With the increased production of offshore oil wells, coiled tubing operations are more and more frequently performed on floating vessels or boats. Not surprisingly, such operations encounter many problems that do not occur on land wells. One such example is the movement of on deck equipment caused by waves. Specifically, the heave effect caused by waves can have serious adverse effects on the mechanical integrity of coiled tubing when run from a floating vessel.
This effect is particularly severe in offshore deep well applications, where the acceleration due to a heave of the floating vessel can induce significant tensile loading on the coiled tubing. In situations where a coiled tubing string is working close to its combined stress limit, the effect of heave could cause the coiled tubing string to work beyond its safe working limit, potentially resulting in catastrophic failure. Failure of such nature is typically costly due to the offshore environment of the operation, the loss of production time, and/or the replacement/repair of damaged equipment, for example.
Accordingly, a need exists for a coiled tubing assembly having a control system capable of mitigating the effect of heave for offshore coiled tubing operations performed on a floating vessel.
In one embodiment, the present invention is an offshore oil well assembly that includes a floating vessel and a coiled tubing injector supported on the floating vessel. A coiled tubing string is movable by the injector into and out of a wellbore. The assembly also includes at least one measurement device which, either directly or indirectly, measures a heave induced acceleration of the injector; and a control system which receives a signal from the measurement device indicating the heave induced acceleration of the injector, and transmits a command signal which causes a counteracting acceleration to be applied to the coiled tubing, wherein the counteracting acceleration is opposite to the heave induced acceleration experienced by the injector.

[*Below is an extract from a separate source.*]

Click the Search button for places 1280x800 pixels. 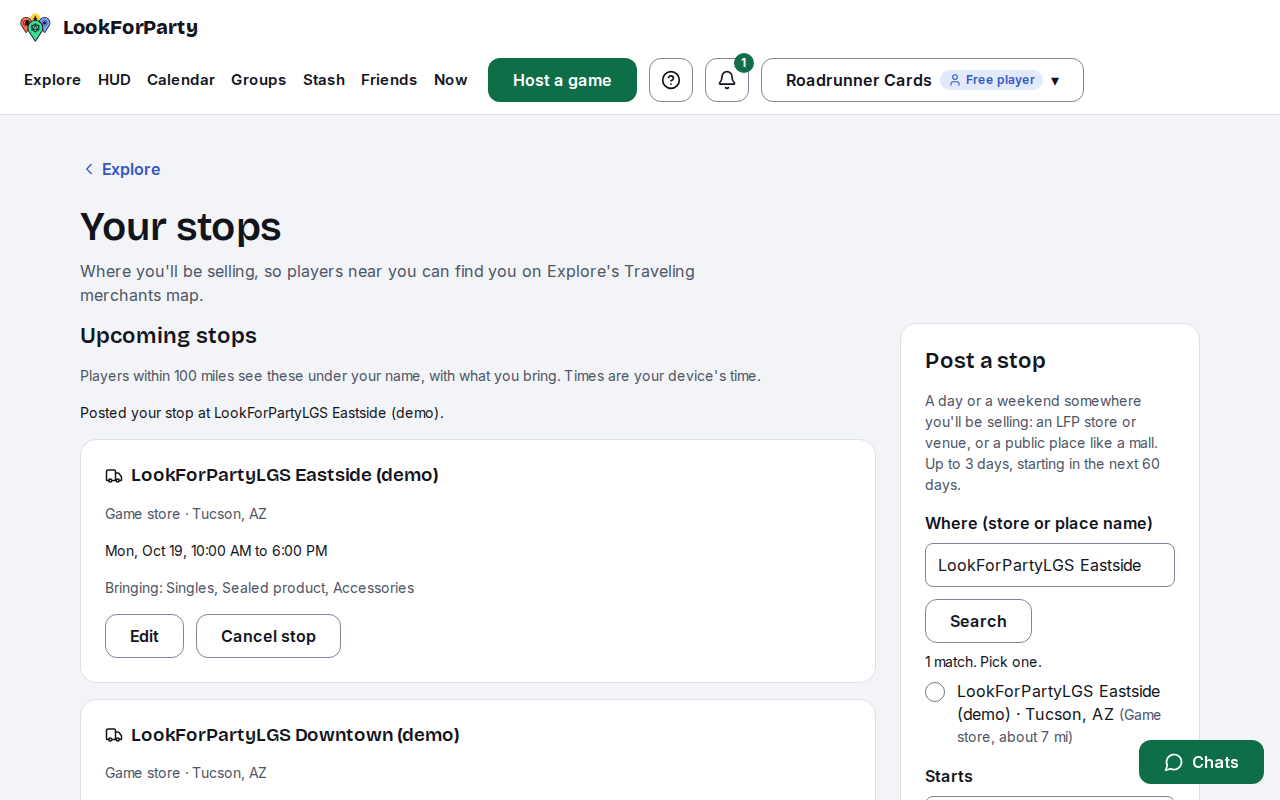click(x=978, y=621)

In another embodiment, the above assembly further includes at least one adjuster operable to move the injector. In this embodiment, the control system receives a signal from the measurement device indicating the heave induced acceleration of the injector; and transmits a first command signal to the injector, causing a drive system of the injector to impart a first component of a counteracting acceleration on the coiled tubing. In this embodiment, the control system also transmits a second command signal to the at least one adjuster, causing the at least one adjuster to move the injector to impart a second component of the counteracting acceleration on the coiled tubing.
In yet another embodiment, the present invention is a method of compensating for heave motions on a coiled tubing assembly supported by a floating vessel that includes disposing the coiled tubing assembly on the floating vessel; and coupling a coiled tubing string to an injector of the coiled tubing assembly, wherein the injector is operable to move the coiled tubing string into and out of a wellbore. The method also includes measuring, either directly or indirectly, a heave induced acceleration of the injector; and providing a control system which receives a signal indicating the heave induced acceleration of the injector, and transmits a command signal which causes a counteracting acceleration to be applied to the coiled tubing, wherein the counteracting acceleration is opposite to the heave induced acceleration experienced by the injector.

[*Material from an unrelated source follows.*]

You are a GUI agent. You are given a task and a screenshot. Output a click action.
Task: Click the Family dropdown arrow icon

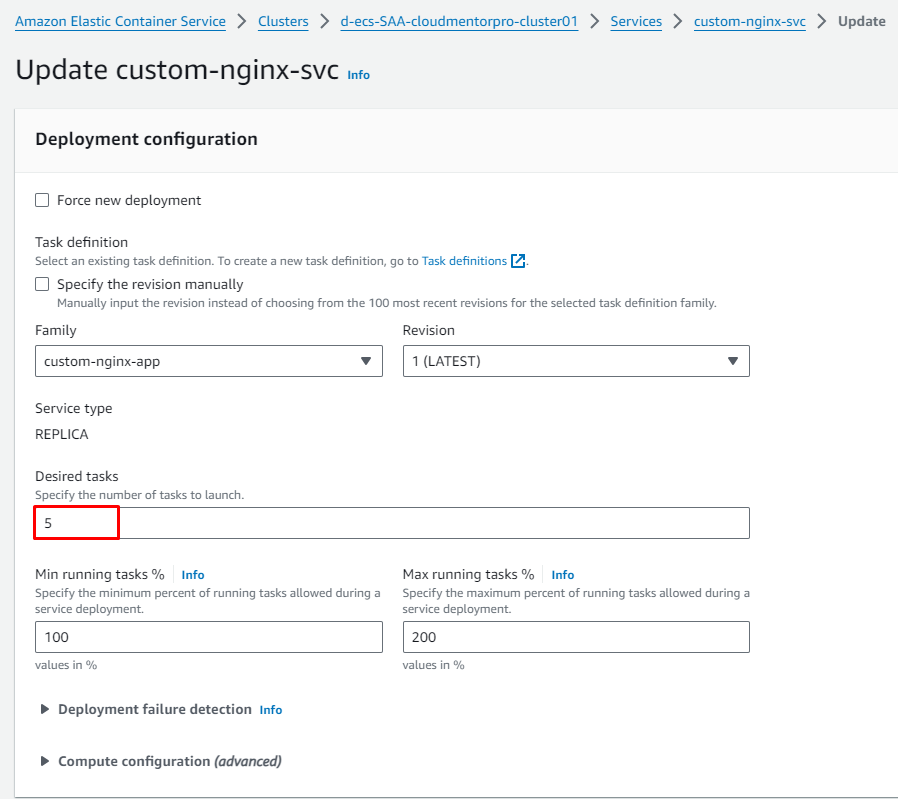coord(366,361)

These and other features and advantages of the present invention will be better understood by reference to the following detailed description when considered in conjunction with the accompanying drawings wherein:
As shown in
As shown, in one embodiment the injector 14 includes a drive system 22 for controlling the above described movement of the coiled tubing 18 into or out of the wellbore. In the depicted embodiment, the drive system 22 includes a pair of conveyors, such as a pair of drive chains 26. In such an embodiment, the coiled tubing string 18 is disposed between and movable by the drive chains 26. Each drive chain 26 includes one or more rollers, or drive sprockets 24. The drive chains 26 are laterally movable toward or away from the coiled tubing string 18 to create more or less frictional engagement with the coiled tubing string 18.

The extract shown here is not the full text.